To further elucidate the efficiency of PI/PMS/Vis system for AO7 degradation, the effect of AO7 concentration, PI concentration, PMS concentration, and solution pH was investigated. The influence of initial AO7 concentration at 10, 20, 30, 40 and 50 mg L−1 on the degradation rate is presented in Fig. 8. It can be seen that the degradation efficiency decreased with increasing of AO7 concentration. At 10 mg L−1, near 94% removal was achieved in about 30 min, while at 50 mg L−1, the removal was only 63% within 30 min. When increased the initial concentration of AO7, a bigger quantity of AO7 would adsorb on the surface of PI, meanwhile the active sites left for generating active species would be reduced. Furthermore, as more AO7 degraded, more intermediates generated in the reaction system. These intermediates would compete with AO7 for active species and active sites. Thus, high amount of dye in solution will require more time to achieve the same removal rate.
image file: c5ra16532f-f8.tif
Fig. 8 Influence of AO7 concentration on AO7 degradation with PI/PMS/Vis system. Conditions: PI 1.0 g L−1, PMS 0.4 g L−1, 25 °C.

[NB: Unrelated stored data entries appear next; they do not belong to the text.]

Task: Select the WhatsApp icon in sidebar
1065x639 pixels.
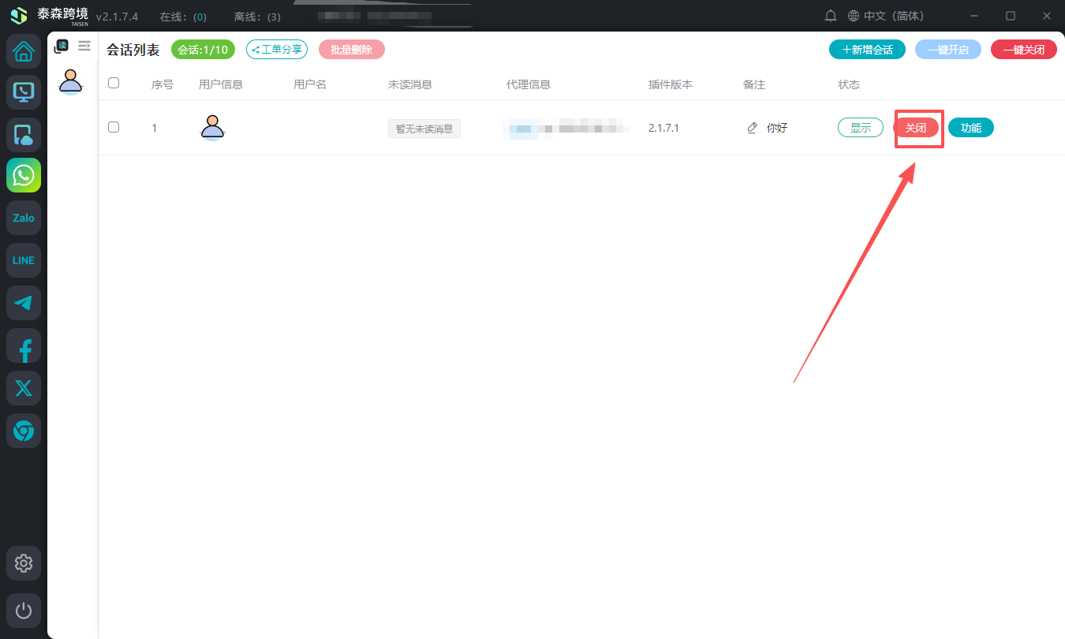Action: [24, 175]
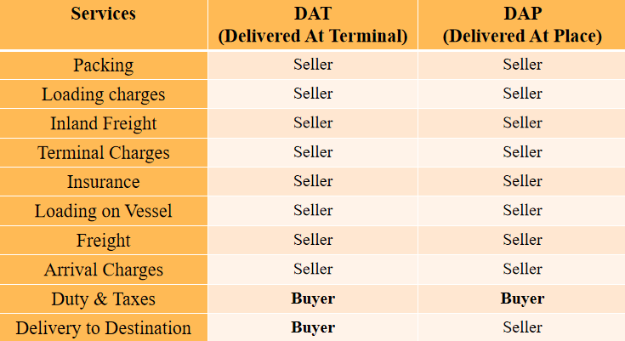Click the Packing row label
This screenshot has width=625, height=341.
click(103, 65)
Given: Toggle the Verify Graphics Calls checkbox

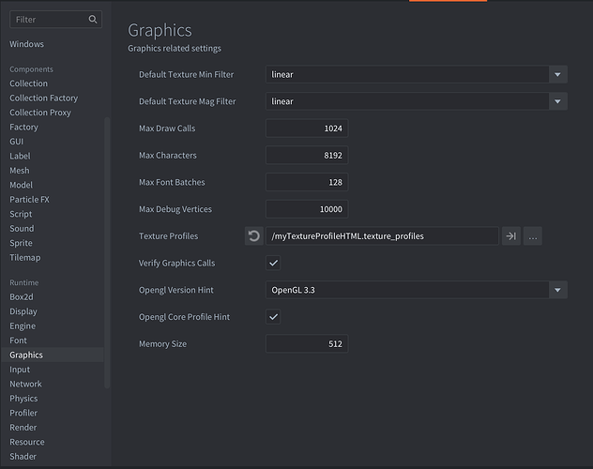Looking at the screenshot, I should pyautogui.click(x=273, y=264).
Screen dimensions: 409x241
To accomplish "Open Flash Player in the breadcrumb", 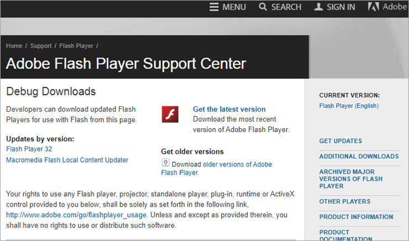I will [76, 46].
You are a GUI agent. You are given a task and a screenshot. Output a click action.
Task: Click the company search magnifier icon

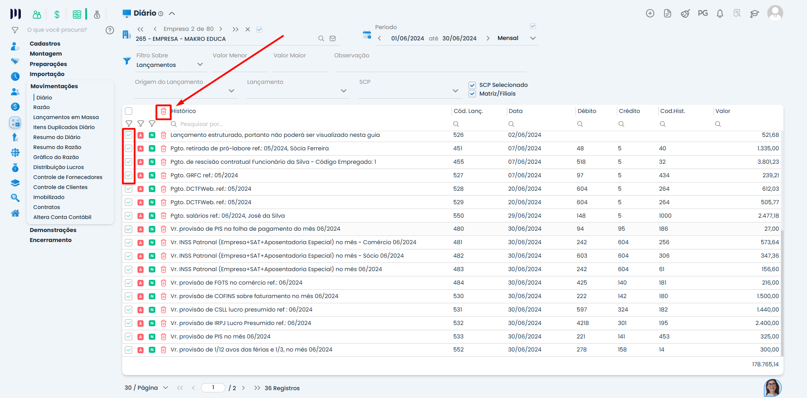point(321,39)
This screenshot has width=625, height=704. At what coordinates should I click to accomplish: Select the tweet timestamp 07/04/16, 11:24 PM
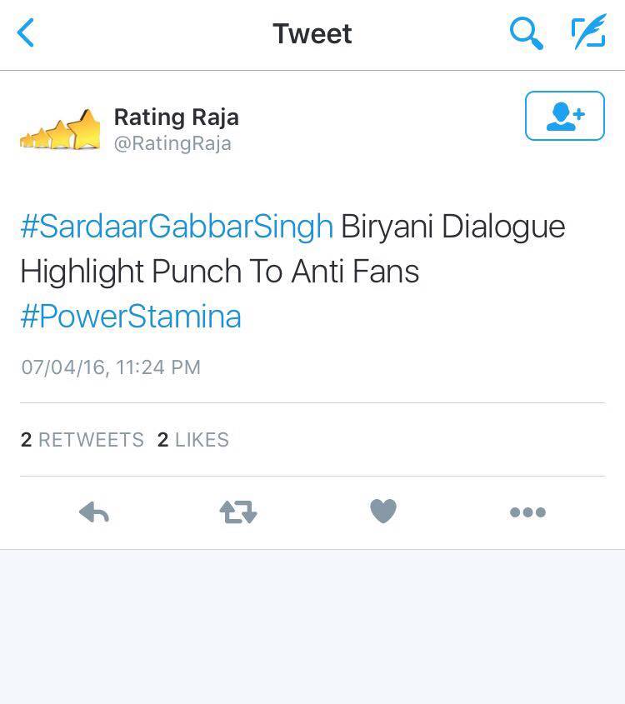[x=111, y=367]
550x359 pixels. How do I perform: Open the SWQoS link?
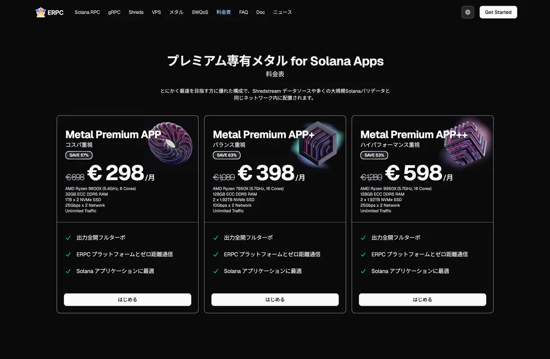click(x=199, y=12)
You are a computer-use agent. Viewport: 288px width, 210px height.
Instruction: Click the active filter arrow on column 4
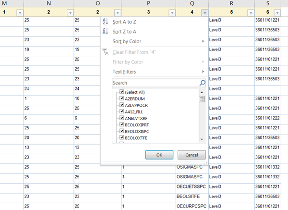204,12
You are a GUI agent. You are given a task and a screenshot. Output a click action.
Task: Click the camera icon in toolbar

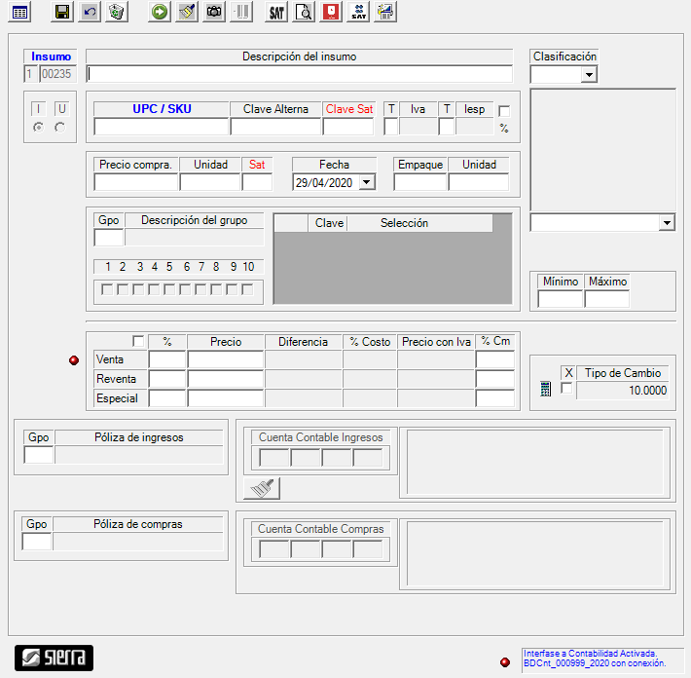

Fig. 9 illustrates the AO7 removal with time at different PI catalyst dosages in solution. As expected, an enhancement of AO7 degradation was observed by increasing PI concentration from 0.0 to 2.0 g L−1. A 10% removal of AO7 could be reached within 30 min at 0.0 g L−1 PI loading. While complete removal could be reached at PI loading of 2.0 g L−1. The increased removal efficiency is evidently attributed to the increased availability of the active sites in the catalyst for reaction with PMS, which means a larger amount of PI could active PMS to generate more reactive radicals reacting with organic dyes in the same reaction time.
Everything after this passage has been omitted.